• **Stated task 1**: Reproduce the stretch of the meteorite abstract from "Primitive olivine-phyric shergottite" through "55 Citations (Scopus)", changing "shergottite" to "basalt" throughout.
• **Stated task 2**: In the meteorite abstract, what did rapid cooling near the surface produce?

• **Source passage**:
§ §

Primitive olivine-phyric shergottite NWA 5789: Petrography, mineral chemistry, and cooling history imply a magma similar to Yamato-980459

Juliane Gross, Allan H. Treiman, Justin Filiberto, Christopher D.K. Herd

Research output: Contribution to journalArticle

55 Citations (Scopus)

Abstract

Knowledge of Martian igneous basaltic compositions is crucial for constraining mantle evolution, including early differentiation and mantle convection. Primitive magmas provide direct information about their mantle source regions, but most Martian meteorites either contain cumulate olivine or crystallized from fractionated melts. The recently discovered Martian meteorite Northwest Africa (NWA) 5789 is an olivine-phyric shergottite. NWA 5789 has special significance among the Martian meteorites because it appears to represent one of the most magnesian Martian magmas known, other than Yamato (Y) 980459. Its most magnesian olivine cores (Fo85) are in Mg-Fe equilibrium with a magma of the bulk rock composition, suggesting that the bulk represents a magma composition. Based on the Al/Ti ratio of its pyroxenes, we infer that the rock began to crystallize at a high pressure consistent with conditions in Mars' lower crust/upper mantle. It continued and completed its crystallization closer to the surface, where cooling was rapid and produced a mesostasis of radiating sprays of plagioclase and pyroxene. The mineralogy, petrology, mineral chemistry, and bulk rock composition of NWA 5789 are very similar to those of Y-980459. The similarities between the two meteorites suggest that NWA 5789 (like Y-980459) represents a primitive, mantle-derived magma composition. They also suggest the possibility that NWA 5789 and Y-980459 formed in the same lava flow. However, based on the mineralogy and texture of its mesostasis, NWA 5789 must have cooled more slowly than Y-980459. NWA 5789 will help elucidate the igneous geology and geochemistry of Mars.

§ §

• **Information supplied**:

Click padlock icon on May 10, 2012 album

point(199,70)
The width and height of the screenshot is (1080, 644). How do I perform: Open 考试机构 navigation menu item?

§ §

• **Exercise output 1**:
Primitive olivine-phyric basalt NWA 5789: Petrography, mineral chemistry, and cooling history imply a magma similar to Yamato-980459

Juliane Gross, Allan H. Treiman, Justin Filiberto, Christopher D.K. Herd

Research output: Contribution to journalArticle

55 Citations (Scopus)

• **Exercise output 2**: A mesostasis of radiating sprays of plagioclase and pyroxene.